The Emperor looked at the pistol, and could not tear his eyes from it. He gave vent to terrible "ahs!"
"Ah, ah, ah!" says he, "what a weapon is this!... how is it possible to work so delicately?" And he turns to Platoff and says in Russian: "There now, if I had but one such artisan in Russia, I should be extremely happy and proud, and I would instantly make that man a noble."
But the very minute Platoff hears these words, he thrusts his hands into his voluminous trousers and draws thence a gunsmith's screw-driver.
"This does not unscrew," say the Englishmen.
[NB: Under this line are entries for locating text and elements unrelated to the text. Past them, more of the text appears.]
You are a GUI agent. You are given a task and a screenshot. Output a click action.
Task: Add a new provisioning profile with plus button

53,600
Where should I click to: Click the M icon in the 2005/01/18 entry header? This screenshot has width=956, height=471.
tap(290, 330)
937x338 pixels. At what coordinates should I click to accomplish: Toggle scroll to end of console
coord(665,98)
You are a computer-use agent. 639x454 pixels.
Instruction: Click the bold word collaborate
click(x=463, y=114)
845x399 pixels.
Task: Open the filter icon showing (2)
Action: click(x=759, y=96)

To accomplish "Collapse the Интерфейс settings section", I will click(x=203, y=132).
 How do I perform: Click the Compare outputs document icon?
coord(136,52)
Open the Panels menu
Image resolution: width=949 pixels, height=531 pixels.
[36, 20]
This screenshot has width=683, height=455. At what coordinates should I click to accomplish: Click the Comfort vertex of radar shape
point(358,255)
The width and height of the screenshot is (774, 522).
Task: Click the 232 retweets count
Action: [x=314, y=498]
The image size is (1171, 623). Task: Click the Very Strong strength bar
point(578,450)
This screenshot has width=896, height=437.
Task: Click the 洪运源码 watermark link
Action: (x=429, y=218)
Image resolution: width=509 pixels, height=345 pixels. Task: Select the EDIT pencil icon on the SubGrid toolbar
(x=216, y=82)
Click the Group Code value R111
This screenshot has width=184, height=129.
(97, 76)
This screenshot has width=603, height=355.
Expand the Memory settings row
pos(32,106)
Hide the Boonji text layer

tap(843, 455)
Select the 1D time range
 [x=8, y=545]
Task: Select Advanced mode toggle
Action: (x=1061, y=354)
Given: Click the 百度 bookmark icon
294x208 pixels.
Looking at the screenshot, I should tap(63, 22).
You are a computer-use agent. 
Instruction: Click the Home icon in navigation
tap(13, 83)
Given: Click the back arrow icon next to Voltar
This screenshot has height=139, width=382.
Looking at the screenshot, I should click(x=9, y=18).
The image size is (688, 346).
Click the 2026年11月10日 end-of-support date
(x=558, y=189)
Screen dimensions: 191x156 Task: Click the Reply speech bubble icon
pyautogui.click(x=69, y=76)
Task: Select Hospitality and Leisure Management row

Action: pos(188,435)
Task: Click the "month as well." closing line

But he, paying no heed, picks away at the lock. He gives it one turn, he gives it another,—and takes out the lock. Platoff shows the catch to the Emperor, and there, on the curve, stands a Russian inscription: "Ivan Moskvin in the town of Tula."
The Englishmen marvelled, and nudged one another: "Oh, alas! we have blundered!"
But the Emperor says sadly to Platoff: "Why hast thou covered them with such confusion? Now I am very sorry for them. Let us go."
They took their places again in the same two-seated carriage, and drove away; and that day the Emperor went to a ball, but Platoff gulped down a still mightier bumper of kizil vodka, and slept a mighty Cossack sleep.
He rejoiced that he had put the Englishmen to confusion, and had placed the Tula artisan in the proper light, but he was also vexed. Why had the Emperor felt pity for the Englishmen on such an occasion?
"For what reason did the Emperor grieve?" thought Platoff. "I don't understand it at all;" and, engaged in this meditation, he twice arose, crossed himself, and drank vodka until, by sheer force, he brought upon himself a profound sleep.